Всё то время, пока Эфраим жадно пил воду, человек снаружи сохранял молчание. Этот голос был явно мужским, но не жёстким, а скорее ободряющим.
Самого обладателя этого голоса он по-прежнему не мог разглядеть из-за слепящего света, но глаза постепенно привыкали к нему. И вот голос вновь заговорил, всё так же мягко и немного подбадривая.
— Прекрасно, прекрасно. Вот мы и можем, наконец, поговорить. Эфраим, не так ли?
— Да. И я благодарен вам за эту воду. Но хотелось бы узнать имя своего спасителя.
— Ну, про спасителя, это вы еще рановато говорите. Всё будет зависеть только от вас, мой дорогой Эфраим.
— Всё что угодно. Я… невиновен. Это просто нелепая ошибка, которая…
— Прошу вас, не надо. Здесь абсолютно нет никакой ошибки. Мы прекрасно знаем, кто вы. Жалкий глупец, осмелившийся посягнуть на мою жемчужину.
Анилей! Перед Эфраимом находился сам Анилей. И похоже он не сомневался в его причастности и вине. Но для чего тогда он здесь? Жемчужина была ему возвращена, а вор, по его мнению, наказан.
Теперь, когда Анилей отодвинул свой факел немного в сторону, а глаза Эфраима окончательно свыклись со светом, он смог внимательно его разглядеть.
Это был слегка полноватый, чуть выше среднего роста, богато одетый господин. Гладкая ровная борода, немного неестественного цвета. Но возможно всему виной была тьма подземелья и слишком яркий свет. Руку, в которой он держал свой факел, украшали различные драгоценные кольца и персты. А позади него стояло еще несколько человек, державших точно такие же горящие факелы.
— Вы беспросветно глупы, мой юный друг, что решились на эту кражу. Как вы только могли надеяться на то, что вам действительно удастся избежать наказания и скрыться от нас?
— Возможно, если бы вы дали мне шанс объясниться, то я смог бы вас убедить в моей невиновности, господин Анилей?
— Объяснится в чем, мой юный друг? В том, что вам нужны деньги и вы решились на этот крайний шаг? Но надо быть полным безумцем, чтобы попытаться ограбить меня. Посмотрите только на себя. Во что вы превратились. На вас же нет живого места. Но тот, кто грешит, должен и страдать, не так ли?
— Я понимаю, господин Анилей, что всё указывает на меня. Но поверьте, я не делал этого. В тот день я только вернулся в город. И у меня просто не было времени. Я…
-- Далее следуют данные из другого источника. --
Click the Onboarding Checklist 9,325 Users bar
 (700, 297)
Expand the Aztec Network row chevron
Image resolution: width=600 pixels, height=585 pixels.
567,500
— Довольно, — его голос резко изменился с доброжелательно-укоряющей ноты до нетерпящего никаких пререканий. — Если вы продолжите убеждать меня в своей «невиновности», то я покину вас прямо сейчас. А уже завтра вас выведут на публичную казнь.
— Но я просто не могу признаться в том, чего не совершал, — и Эфраим действительно не мог вот так запросто сдаться и принять на себя вину другого человека, который исчез, растворившись в воздухе. Но пререкаться сейчас с Анилеем было не в его интересах. — Однако, я готов смириться с вашим мнением, и выслушать вас, господин Анилей. Я понимаю, что моя судьба сейчас зависит только от вас.
— Оказывается это вы делаете мне одолжение, соглашаясь со мной, мой юный друг? Но пропустим это. Как вы верно подметили, ваша судьба действительно в моих руках. И несмотря на эту жалкую попытку ограбления, кое-что меня заинтересовало, — Анилей приблизился к решетке настолько, насколько это было возможно. — Как ты это сделал? Скажи мне, и возможно сможешь выйти отсюда живым.